__Given problem__
In the listing, from the line containing "Select the chat-manager speech bubble icon" through the end, inclusive, switch "Artist" to "Album" and reproduce those lines with nothing else changed. Leave out the pictures.

---- Material for this task

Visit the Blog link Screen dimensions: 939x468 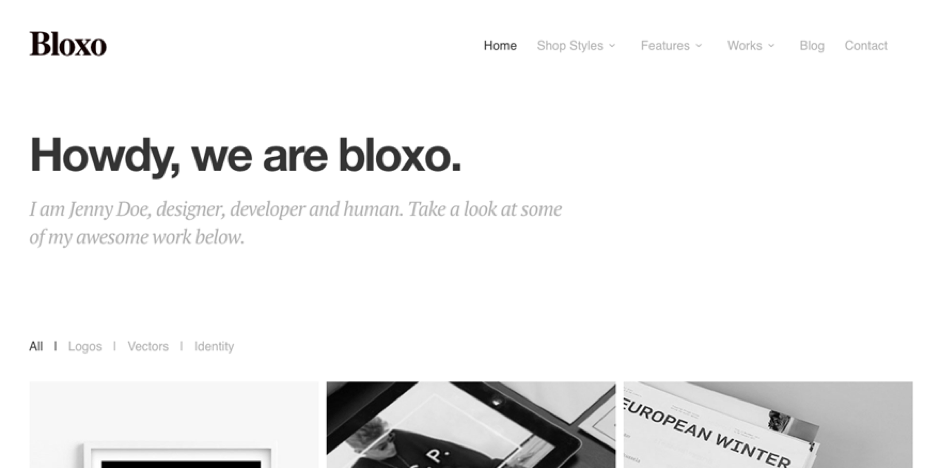[x=812, y=46]
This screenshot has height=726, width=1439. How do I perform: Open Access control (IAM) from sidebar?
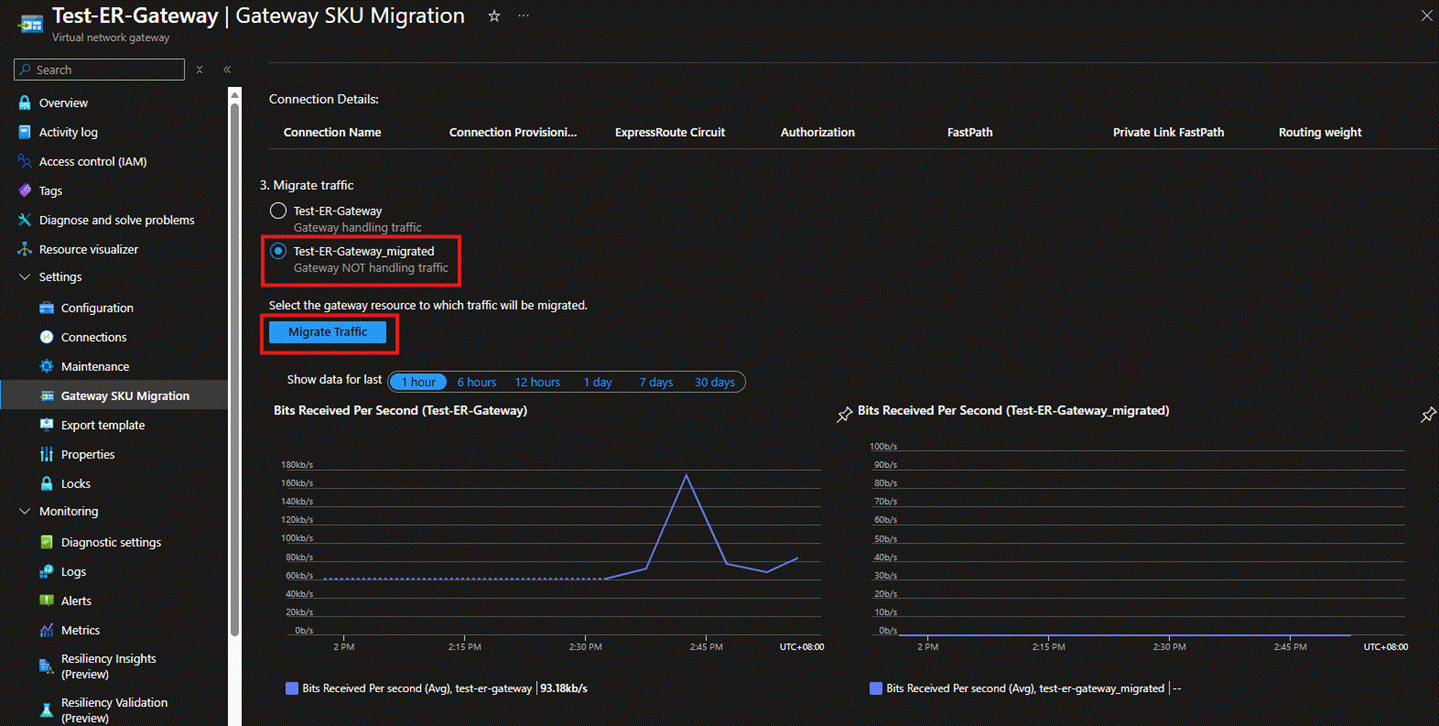92,161

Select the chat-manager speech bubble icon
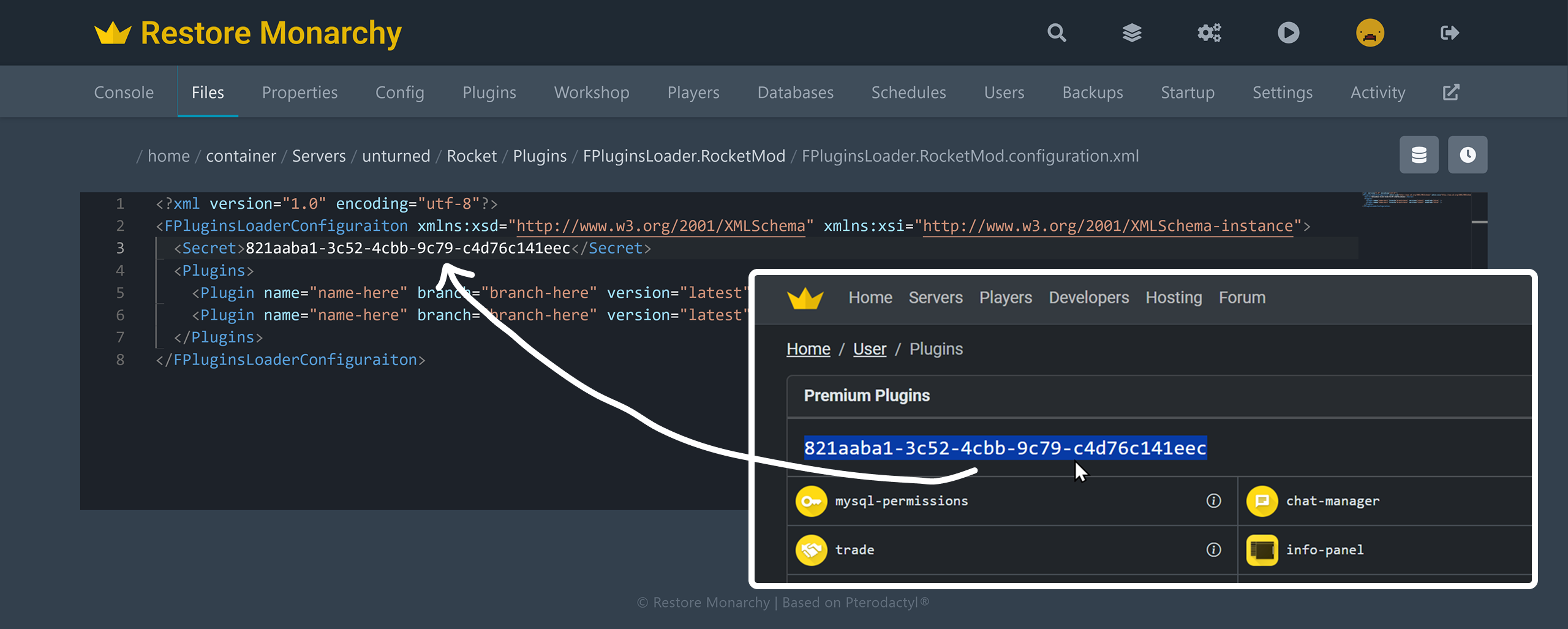point(1262,500)
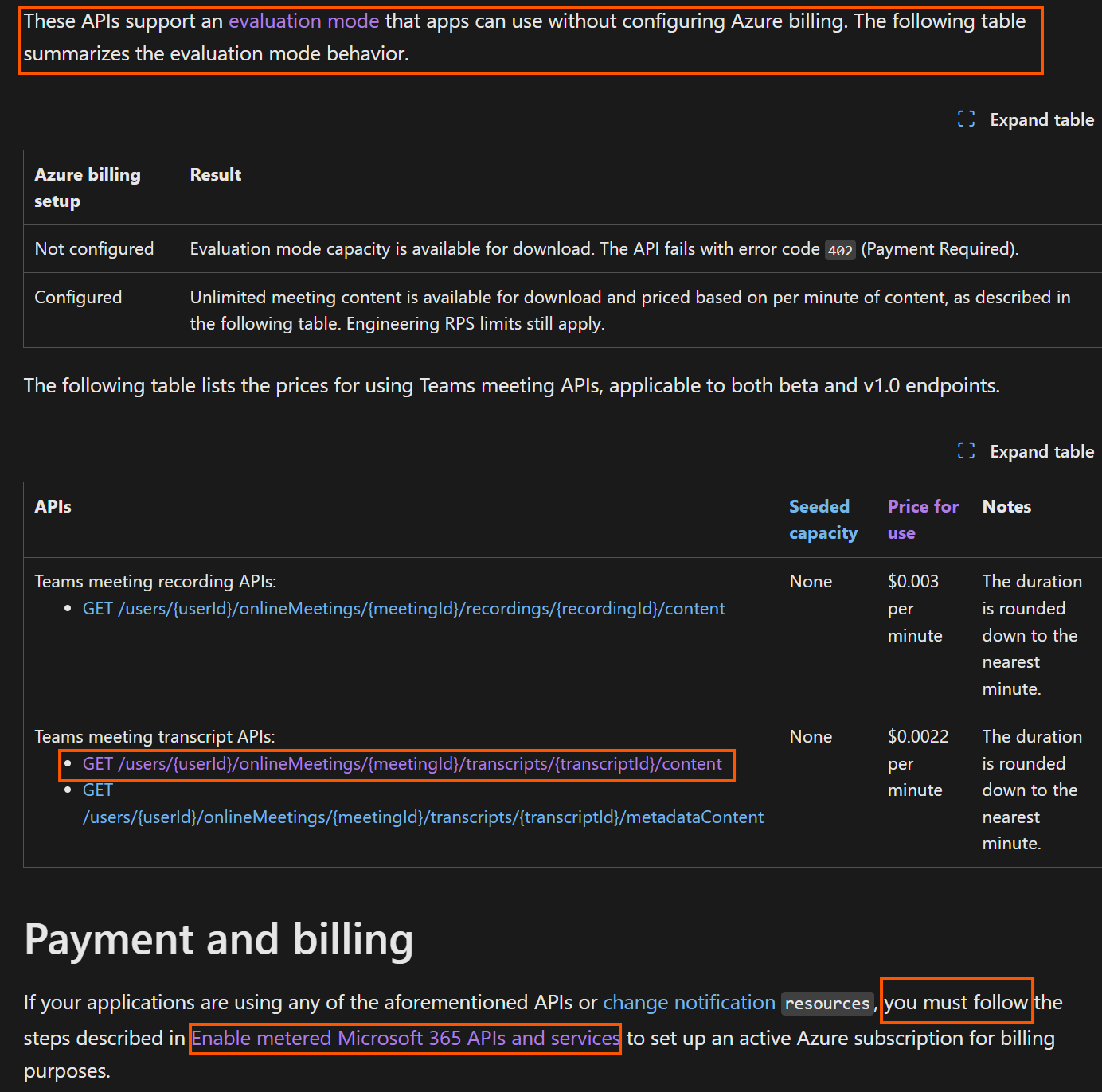This screenshot has width=1102, height=1092.
Task: Click the expand icon above the pricing table
Action: 966,450
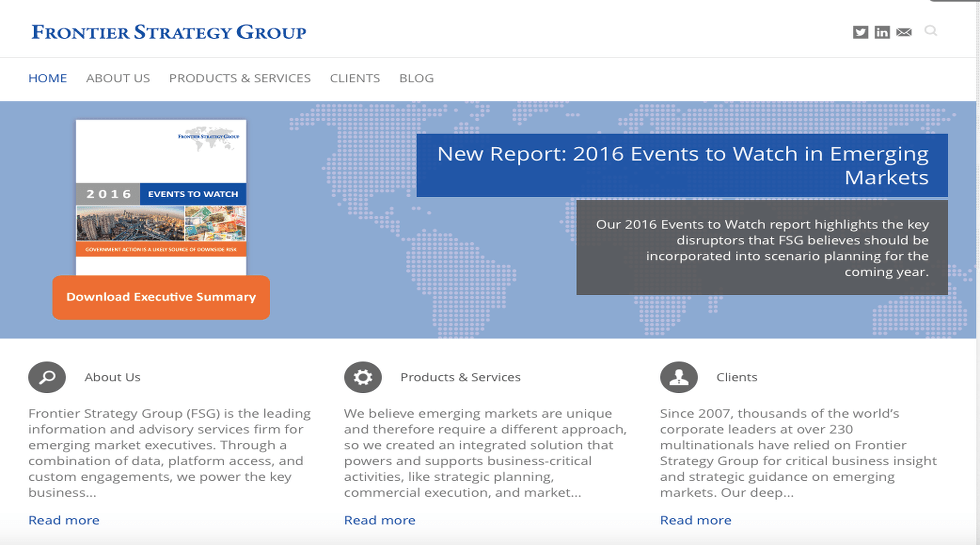Select the HOME navigation item
The image size is (980, 545).
point(48,78)
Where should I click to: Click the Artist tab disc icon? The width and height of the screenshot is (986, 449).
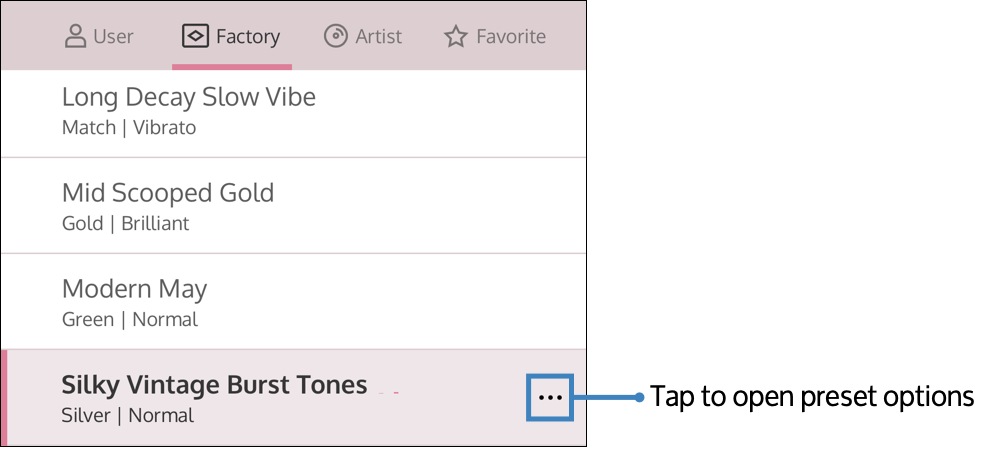(336, 37)
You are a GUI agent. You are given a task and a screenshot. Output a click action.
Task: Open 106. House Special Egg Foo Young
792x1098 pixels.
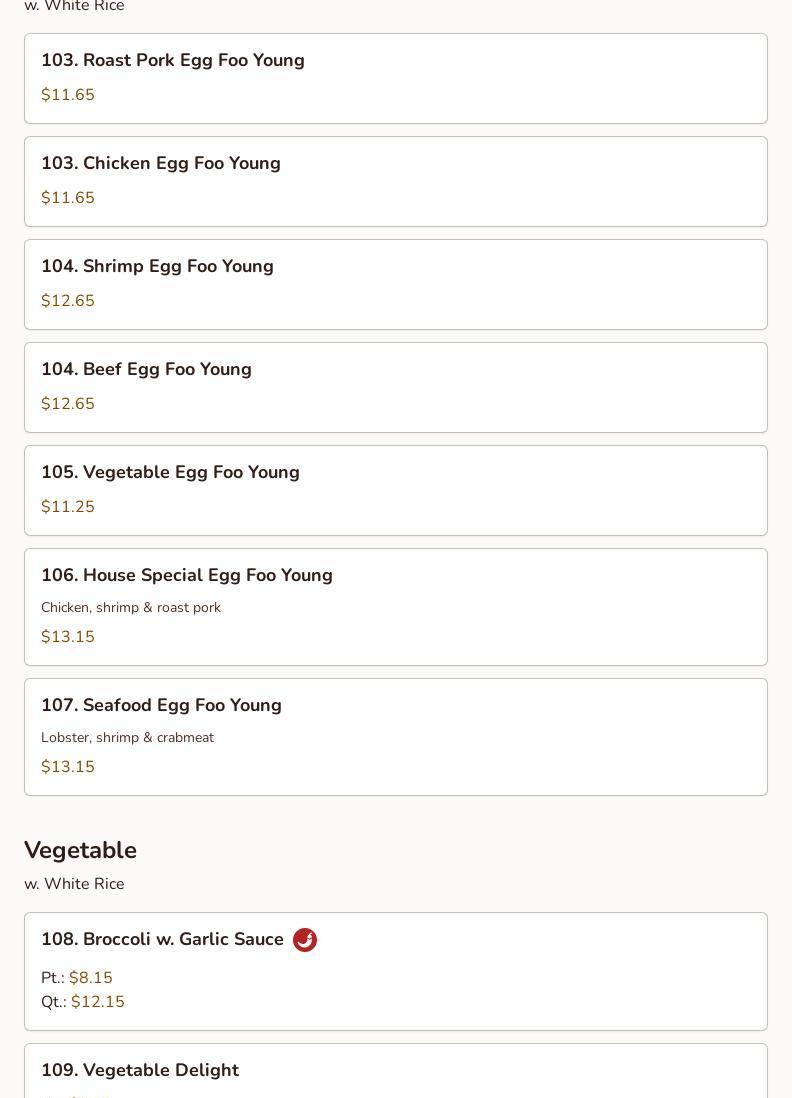point(187,576)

--------

__Full response__
Select the chat-manager speech bubble icon
point(1262,500)
This screenshot has width=1102, height=1092.
Task: Click the expand icon above the pricing table
Action: 966,450
Select the HOME navigation item
The image size is (980, 545).
point(48,78)
Where should I click to: Click the Album tab disc icon? The width and height of the screenshot is (986, 449).
(336, 37)
You are a GUI agent. You are given a task and a screenshot. Output a click action.
Task: Open 106. House Special Egg Foo Young
792x1098 pixels.
point(187,576)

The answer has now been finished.